**Work order:** A single figure is the whole answer: the number of lines in the records that contain "computer".

Start of Block

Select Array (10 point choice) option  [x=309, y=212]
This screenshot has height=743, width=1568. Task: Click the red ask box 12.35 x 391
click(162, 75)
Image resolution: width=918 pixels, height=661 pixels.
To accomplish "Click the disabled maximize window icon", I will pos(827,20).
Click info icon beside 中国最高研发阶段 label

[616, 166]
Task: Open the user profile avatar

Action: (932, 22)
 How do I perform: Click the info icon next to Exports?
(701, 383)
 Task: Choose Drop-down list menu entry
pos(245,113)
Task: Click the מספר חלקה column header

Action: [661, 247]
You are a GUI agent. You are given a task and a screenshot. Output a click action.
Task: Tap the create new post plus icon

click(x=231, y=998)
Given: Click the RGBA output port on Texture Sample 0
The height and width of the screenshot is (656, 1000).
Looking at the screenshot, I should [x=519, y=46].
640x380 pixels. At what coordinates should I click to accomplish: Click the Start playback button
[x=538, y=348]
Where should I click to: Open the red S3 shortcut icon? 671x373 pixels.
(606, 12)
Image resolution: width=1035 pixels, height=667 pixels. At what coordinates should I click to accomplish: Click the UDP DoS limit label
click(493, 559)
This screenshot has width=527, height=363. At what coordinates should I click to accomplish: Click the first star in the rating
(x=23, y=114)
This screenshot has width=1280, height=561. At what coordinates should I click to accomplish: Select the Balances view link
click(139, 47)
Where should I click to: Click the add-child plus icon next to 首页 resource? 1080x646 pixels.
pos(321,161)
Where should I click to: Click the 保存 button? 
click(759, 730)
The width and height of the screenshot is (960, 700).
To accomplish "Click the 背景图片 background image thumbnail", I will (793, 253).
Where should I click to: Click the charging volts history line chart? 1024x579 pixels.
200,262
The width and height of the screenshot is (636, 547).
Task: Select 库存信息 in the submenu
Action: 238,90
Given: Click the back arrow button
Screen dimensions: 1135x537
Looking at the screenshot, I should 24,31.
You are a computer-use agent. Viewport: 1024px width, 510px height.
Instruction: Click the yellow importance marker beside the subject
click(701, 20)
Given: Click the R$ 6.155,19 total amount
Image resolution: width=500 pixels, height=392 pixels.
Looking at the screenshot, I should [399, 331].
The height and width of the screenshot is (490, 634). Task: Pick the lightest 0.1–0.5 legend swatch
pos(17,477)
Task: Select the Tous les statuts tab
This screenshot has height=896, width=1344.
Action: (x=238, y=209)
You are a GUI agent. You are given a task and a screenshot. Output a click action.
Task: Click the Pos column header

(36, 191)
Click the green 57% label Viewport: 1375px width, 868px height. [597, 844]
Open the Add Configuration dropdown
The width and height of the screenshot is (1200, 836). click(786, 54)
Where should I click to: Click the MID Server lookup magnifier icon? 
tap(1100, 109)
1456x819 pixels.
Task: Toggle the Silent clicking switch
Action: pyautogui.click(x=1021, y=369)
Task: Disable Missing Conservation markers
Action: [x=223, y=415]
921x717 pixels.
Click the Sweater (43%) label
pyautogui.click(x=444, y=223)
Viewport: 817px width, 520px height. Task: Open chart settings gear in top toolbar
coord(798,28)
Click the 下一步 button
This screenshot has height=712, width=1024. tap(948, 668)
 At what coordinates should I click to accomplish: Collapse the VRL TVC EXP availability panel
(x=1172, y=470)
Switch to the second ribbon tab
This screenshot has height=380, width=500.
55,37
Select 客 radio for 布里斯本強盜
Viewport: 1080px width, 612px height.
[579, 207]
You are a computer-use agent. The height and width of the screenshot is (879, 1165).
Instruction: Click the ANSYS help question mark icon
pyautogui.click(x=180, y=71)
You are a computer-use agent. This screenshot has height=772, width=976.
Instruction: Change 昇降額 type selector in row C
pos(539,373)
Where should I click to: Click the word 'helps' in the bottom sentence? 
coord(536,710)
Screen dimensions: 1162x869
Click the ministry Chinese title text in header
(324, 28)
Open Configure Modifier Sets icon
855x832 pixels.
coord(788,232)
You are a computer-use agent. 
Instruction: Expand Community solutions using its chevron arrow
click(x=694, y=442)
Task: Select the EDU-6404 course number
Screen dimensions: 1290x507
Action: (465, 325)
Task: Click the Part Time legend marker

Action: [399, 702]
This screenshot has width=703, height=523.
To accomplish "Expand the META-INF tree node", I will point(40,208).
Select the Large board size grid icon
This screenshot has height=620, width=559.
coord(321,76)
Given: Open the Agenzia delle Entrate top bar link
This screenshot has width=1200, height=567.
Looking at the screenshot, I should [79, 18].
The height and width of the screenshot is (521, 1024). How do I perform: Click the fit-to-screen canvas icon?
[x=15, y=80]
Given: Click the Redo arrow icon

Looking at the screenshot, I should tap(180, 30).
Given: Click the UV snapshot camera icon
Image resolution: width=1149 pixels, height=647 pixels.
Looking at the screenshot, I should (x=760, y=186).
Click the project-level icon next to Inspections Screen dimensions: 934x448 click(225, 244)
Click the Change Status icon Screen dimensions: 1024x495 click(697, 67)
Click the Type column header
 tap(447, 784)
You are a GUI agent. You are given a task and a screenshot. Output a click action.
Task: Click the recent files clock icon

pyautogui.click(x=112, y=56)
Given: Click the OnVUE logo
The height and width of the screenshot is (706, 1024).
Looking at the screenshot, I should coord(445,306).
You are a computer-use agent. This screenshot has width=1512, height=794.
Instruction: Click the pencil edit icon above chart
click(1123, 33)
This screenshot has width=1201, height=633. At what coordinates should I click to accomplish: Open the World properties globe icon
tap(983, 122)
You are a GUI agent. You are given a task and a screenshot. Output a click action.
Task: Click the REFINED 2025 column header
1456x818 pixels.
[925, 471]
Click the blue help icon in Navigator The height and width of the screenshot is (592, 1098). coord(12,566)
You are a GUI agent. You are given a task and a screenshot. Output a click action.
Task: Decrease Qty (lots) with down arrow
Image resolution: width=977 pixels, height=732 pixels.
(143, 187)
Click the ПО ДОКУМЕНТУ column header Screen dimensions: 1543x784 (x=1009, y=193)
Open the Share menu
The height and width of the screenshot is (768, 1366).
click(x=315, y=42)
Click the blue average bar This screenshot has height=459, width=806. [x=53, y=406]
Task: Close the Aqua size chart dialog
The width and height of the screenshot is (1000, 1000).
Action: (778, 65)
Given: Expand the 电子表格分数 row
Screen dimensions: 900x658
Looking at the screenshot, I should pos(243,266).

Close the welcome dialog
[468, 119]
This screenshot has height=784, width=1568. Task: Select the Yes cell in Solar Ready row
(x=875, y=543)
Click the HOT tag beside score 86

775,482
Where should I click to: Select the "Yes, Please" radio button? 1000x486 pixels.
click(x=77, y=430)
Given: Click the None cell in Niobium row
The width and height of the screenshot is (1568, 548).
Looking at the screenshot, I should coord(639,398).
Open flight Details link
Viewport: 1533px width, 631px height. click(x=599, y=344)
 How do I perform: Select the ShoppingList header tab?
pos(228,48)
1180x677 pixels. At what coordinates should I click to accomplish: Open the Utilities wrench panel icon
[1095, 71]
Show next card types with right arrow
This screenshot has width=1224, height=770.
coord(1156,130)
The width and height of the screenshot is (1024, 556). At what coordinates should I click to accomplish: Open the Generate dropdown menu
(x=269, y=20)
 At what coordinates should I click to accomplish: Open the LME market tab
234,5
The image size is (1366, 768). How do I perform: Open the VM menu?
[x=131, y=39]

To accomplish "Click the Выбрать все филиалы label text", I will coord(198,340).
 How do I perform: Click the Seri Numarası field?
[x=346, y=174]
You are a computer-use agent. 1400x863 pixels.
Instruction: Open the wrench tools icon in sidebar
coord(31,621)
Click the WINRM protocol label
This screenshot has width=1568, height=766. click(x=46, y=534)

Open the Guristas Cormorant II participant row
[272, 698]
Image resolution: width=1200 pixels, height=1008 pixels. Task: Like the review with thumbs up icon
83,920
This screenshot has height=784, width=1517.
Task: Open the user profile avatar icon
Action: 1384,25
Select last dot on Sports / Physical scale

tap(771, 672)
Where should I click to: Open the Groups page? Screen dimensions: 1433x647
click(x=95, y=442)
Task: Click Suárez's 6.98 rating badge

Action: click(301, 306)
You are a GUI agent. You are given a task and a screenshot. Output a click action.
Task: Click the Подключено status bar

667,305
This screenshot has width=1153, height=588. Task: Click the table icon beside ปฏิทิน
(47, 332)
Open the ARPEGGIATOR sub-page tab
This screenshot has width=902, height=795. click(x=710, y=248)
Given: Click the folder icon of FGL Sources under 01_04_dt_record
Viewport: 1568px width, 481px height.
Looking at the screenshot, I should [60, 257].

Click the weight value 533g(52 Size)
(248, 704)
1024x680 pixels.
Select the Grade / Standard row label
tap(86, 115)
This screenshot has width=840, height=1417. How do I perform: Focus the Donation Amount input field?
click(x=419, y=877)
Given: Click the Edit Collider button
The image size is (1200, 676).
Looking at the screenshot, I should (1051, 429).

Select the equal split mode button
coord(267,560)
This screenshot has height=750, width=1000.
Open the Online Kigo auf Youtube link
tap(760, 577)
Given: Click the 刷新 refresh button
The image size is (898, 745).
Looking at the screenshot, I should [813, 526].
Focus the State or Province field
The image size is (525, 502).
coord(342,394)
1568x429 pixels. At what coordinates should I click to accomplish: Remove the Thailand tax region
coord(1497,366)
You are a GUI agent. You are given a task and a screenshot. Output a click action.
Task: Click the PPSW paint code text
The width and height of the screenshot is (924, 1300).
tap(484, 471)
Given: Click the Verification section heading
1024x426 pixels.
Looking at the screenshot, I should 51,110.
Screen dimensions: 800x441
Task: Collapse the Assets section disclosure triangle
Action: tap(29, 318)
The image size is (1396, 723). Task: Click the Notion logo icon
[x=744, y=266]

End of Block

**Your solution:** 6